Malaysian state pension fund KWAP is likely to see turnover of external asset managers increase in the short term, as it implements a new, automated system for awarding mandates, said chief executive Wan Kamaruzaman Binwan Ahmad.
He was talking to AsianInvestor about changes at the fund and how it has evolved, amid the recent upheaval in Malaysia.
Sharia-compliant fund managers have reason to be cheerful, given that KWAP plans to increase the portion of its AUM managed along sharia lines to 70% from a little over half currently.
Less so, perhaps, international asset managers, given that the $30 billion institution last year had its foreign-investment ambitions curtailed by Malaysia’s domestic problems.
The fund had received permission in 2013 to expand its overseas allocations from 10% of total assets to 19%. It began to execute on these new freedoms, raising its overseas allocation from 6% to some 15% by the end of 2015.
However, at the command of Prime Minster Najib Razak (also the minister of finance), KWAP and other big Malaysian institutional investors last year agreed to finance ValueCap, a fund manager set up in 2002. It will be used to stabilise the domestic stock market, hit by the scandal around state fund 1MDB.
Najib called for the biggest state-owned investment companies – KWAP, EPF, Khazanah Nasional and Permodalan Nasional – to repatriate assets to support the ringgit and domestic equities. KWAP liquidated certain overseas holdings, including a £270 million ($403 million) office building in central London it had held for only two years.
The fund had only started to pay out pensions for the first time last year, as the next step to becoming a fully fledged pension fund like the Employees Provident Fund (EPF), Malaysia’s biggest manager of retirement assets. KWAP has had no liabilities to meet until recently, so it was run with a low cash surplus of around 4%, noted Wan Kamaruzaman.
He said that despite the fund having the freedom – until last year at least – to operate on an absolute-return basis, it remained fairly cautious. It has 36% in equities, 50% in fixed income and 10% in real estate, private equity and infrastructure. KWAP’s domestic portfolio now accounts for 88.8% of its AUM, up from around 85% before last year’s changes.
The target return set by the board is 5% and the return is assessed on a five-year rolling basis. A mix of global equity and fixed income assets are part of the 11% of investment assets that are outsourced to 11 foreign managers with a local licence in Malaysia.

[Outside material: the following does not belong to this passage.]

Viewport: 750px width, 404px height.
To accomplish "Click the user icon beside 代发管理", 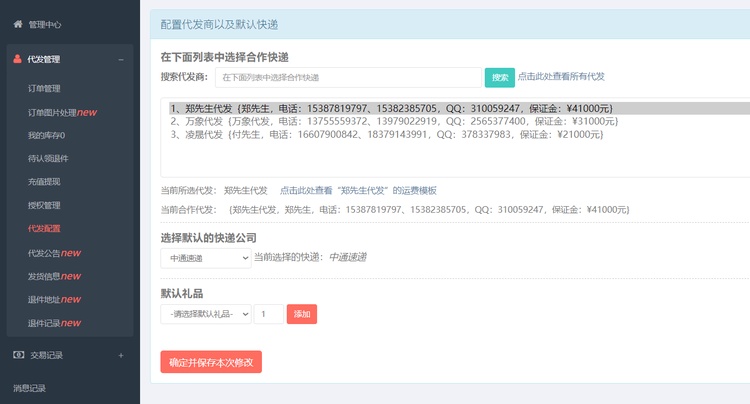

The bulk of the mandates are run by global players such as Aberdeen, Amundi, BNP Paribas, Franklin Templeton, Goldman Sachs, and Nomura. KWAP’s local managers include Affin Hwang, AmInvestment, CIMB-Principal, Maybank and RHB.
As for private markets, KWAP is invested in 22 different funds, mostly global names but with a focus on the Asia-Pacific region. These allocations only account for 2% of the portfolio.
The fund operates an environmental, social and governance (ESG) approach, employing managers such as iVCap, Aberdeen and BNP Paribas to run ESG portfolios. Just over 50% of AUM is managed on a sharia basis.
The KWAP board made a conscious effort to support the Islamic finance industry in Malaysia, said Wan Kamaruzaman. “We have specific mandates that are sharia-compliant and we expect more and more of our assets will be managed this way. Our target is to reach 70% in the next three to five years.”
For international manager selection, the fund typically uses consultants Willis Towers Watson or Mercer. Managers are reviewed once a quarter and given a tracking error of 500 basis points and a ‘three strikes and you’re out’ policy.
Despite the recent domestic turmoil and global uncertainty, Wan Kamaruzaman is sanguine. “Malaysia is not as bad as people presume,” he said.
“We are getting used to the ‘new normal’ of low commodity prices, low interest rates and low inflation,” he added, noting that the global outlook naturally affects its return expectations. “We expect that market liquidity will be worse and volatility will be higher.
“Lower growth means lower earnings, and this is where the adjustment is being made, but we are well-positioned and have almost 35% of our equity portfolio in stocks with high dividend yield.”